Die Militanten der KPL, die an der Aktion teilnahmen, hatten Schilder mit der Aufschrift »Bréifdréier, Postbüroen an Universaldéngscht erhalen!« umgehängt und verteilten die Freitagausgabe der »Zeitung vum Lëtzebuerger Vollek« mit einer Stellungnahme der KPL und einem Interview mit dem Präsidenten der »Bréifdréieschgewerkschaft« Eugène Kirsch, der zu den Herausforderungen im Postwesen und den Abbau- und Privatisierungsplänen der Postdirektion Stellung bezog.

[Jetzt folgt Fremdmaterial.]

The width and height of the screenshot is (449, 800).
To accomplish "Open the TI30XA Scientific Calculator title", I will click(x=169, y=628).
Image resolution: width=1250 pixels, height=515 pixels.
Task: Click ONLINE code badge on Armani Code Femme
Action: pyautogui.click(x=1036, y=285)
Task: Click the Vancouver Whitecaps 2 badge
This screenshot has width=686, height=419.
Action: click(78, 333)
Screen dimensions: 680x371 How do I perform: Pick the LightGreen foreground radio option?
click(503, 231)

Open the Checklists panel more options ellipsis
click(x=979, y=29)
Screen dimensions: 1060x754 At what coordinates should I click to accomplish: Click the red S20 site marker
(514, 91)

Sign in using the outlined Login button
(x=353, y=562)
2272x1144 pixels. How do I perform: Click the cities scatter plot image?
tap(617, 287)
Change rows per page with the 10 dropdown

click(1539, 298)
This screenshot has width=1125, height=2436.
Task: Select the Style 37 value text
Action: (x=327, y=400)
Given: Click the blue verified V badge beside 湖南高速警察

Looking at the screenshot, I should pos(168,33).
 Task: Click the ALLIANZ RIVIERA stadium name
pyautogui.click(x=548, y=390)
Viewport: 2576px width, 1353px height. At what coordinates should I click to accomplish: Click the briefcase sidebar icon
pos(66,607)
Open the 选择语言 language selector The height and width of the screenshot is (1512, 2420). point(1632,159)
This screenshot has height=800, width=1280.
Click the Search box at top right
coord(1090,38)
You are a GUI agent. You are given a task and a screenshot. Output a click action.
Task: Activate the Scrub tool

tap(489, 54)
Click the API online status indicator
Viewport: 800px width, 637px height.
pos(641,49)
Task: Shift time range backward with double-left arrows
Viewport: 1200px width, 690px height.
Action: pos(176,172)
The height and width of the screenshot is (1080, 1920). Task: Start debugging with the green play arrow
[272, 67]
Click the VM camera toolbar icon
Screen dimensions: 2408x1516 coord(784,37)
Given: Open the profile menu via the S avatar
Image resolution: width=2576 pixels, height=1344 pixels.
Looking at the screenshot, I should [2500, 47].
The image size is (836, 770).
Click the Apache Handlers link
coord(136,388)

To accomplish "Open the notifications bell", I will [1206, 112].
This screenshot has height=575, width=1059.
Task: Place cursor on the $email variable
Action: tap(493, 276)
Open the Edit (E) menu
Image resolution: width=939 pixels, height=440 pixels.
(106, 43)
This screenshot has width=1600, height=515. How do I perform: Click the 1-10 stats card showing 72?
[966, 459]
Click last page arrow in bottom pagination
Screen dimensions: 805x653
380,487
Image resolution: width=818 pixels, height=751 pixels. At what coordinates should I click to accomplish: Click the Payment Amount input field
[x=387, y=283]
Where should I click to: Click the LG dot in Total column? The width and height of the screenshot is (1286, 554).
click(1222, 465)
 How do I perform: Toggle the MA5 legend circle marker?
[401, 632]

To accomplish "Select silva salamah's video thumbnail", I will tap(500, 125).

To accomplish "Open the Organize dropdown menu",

Im Interview mit der »Zeitung vum Lëtzebuerger Vollek« hatte Präsident Kirsch unter anderem erklärt: »Wir werden unserer kämpferischen Tradition aus der Vergangenheit treu bleiben und wollen uns mit allen gewerkschaftlichen Mitteln gegen eine Verschlechterung der Arbeitsbedingungen, gegen Lohndumping, und eine Aushöhlung des Briefträgerstatuts zur Wehr setzen.«

Von den Beschäftigten der Post, die sich für die Solidarität bedankten, wurden die Kommunisten überall sehr freundlich empfangen. Es kam zudem zu angeregten Diskussionen, während denen viele Postkunden ihre Sympathie für die Aktion bekundeten und sich kategorisch für den Erhalt des Briefträgers, der Postbüros und des Universaldienstes aussprachen. Manche meinten, dass dass sie sofort unterschreiben würden, sollten die Gewerkschaften von ihnen Solidarität fordern.